#### Порядок выполнения:
1 – Изложите фрагмент о Пскове в двух предложениях.
2 – Перечислите все укрепленные пригороды, которые названы во фрагменте о Пскове.
3 – Продолжите фрагмент о Пскове, начав сразу после его последнего предложения.
------ Предоставленный фрагмент
Сама жизнь учила «плесковичей» такому жесткому негостеприимству и такой предельной суровости. Город и его волости из года в год, из века в век не знали мирных времен, более-менее длительных. Отбивались от чуди — налетала литва, разбивали немцев, возникала польская угроза, но чаще всех остальных появлялись все-таки немцы — неостывающая наковальня псковского меча... То нападали на укрепленные пригороды — Изборск, Остров, Гдов, Печоры, то грабили беззащитные села, то подступали к самому Пскову с осадами различной долготы и изнурительности. Самая продолжительная из осад была в XVI веке, когда подошли к городу полки Стефана Батория.
Не менее страшны для древнего Пскова — по тем же летописям видно — моровые поветрия. Один из самых губительных моров бушевал здесь в 1353 году, когда в общие ямы — скудельницы — закапывали по двадцать, тридцать человек. То был год, страшный для всей Руси, для целой Европы. Разносчиками эпидемии оказались венецианские и генуэзские купцы, которые сперва завезли язву из Азии в Средиземноморье, а потом северными путями она и на берега Великой прикочевала. Еще и потому не допускали псковичи чужих купцов на городскую сторону.
Так, в противостоянии бедам и стихиям, закалялся псковский характер. Что до стихий, то перед ними и сегодня человек, даже вооруженный машинами, приборами, опытом, оказывается порой бессилен.
------------
------ Исходный материал
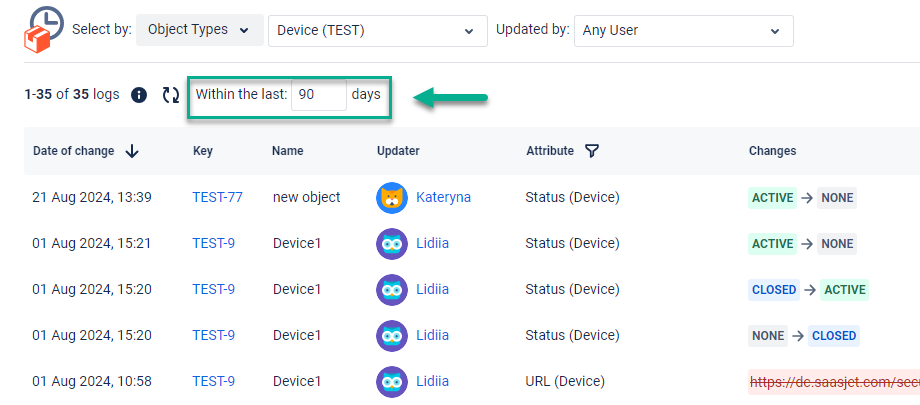Image resolution: width=920 pixels, height=405 pixels.
Task: Open the Any User updater dropdown
Action: [x=684, y=30]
------------
#### Ответы по заданиям:
1 – Псков и его волости веками не знали длительного мира: город отбивался от чуди, литвы, немцев и поляков, а самая продолжительная осада случилась в XVI веке, когда к нему подошли полки Стефана Батория. Не менее страшны были моровые поветрия, как мор 1353 года, и в противостоянии этим бедам и стихиям закалялся псковский характер.

2 – Изборск, Остров, Гдов, Печоры

3 –
II
Синеватые пласты дыма низко стелются над неровностями поля, над темно-рыжими кучами навоза. «Удобрения, что ли, жгут, — недоумеваю я, — зачем?»
Но, конечно, это вовсе не удобрения. Это лен прошлогодний, целиком оставшийся на поле, и вот теперь, чтобы вспахать землю под новый посев, необходимо сжечь предварительно весь погибший урожай. И таких полей, говорят, по области — не одно.
Лен — нежная красота псковской земли и ее всегдашняя тревога. О том, что прошлый год выдался для здешних льноводов сложнейшим, каких давно уже не вспомнят, я слышал на Псковщине от самых разных людей, порой не имеющих непосредственного отношения к сельскому хозяйству: от учительницы, едущей в областной центр на семинар, от работника обкома комсомола, от экскурсовода. И всякий раз в том, что они говорили, была нескрываемая горечь. Землю залили дожди. Машины во многих местах не смогли выйти на поля. Кое-где стали по старинке убирать лен вручную. Но народу-то теперь в деревнях живет куда меньше, чем пятнадцать-двадцать лет назад. А у тех, кто из городов приехал на помощь, и навыка такого уже нет, и кожа на ладонях чересчур тонковата. Льняная нежность, она ведь под жесткой кострой прячется, все ладони, все пальцы в порезах и занозах у тех, кто ленок дергает из земли, хотя, по первому впечатлению, выдергивается юн как будто совсем легко.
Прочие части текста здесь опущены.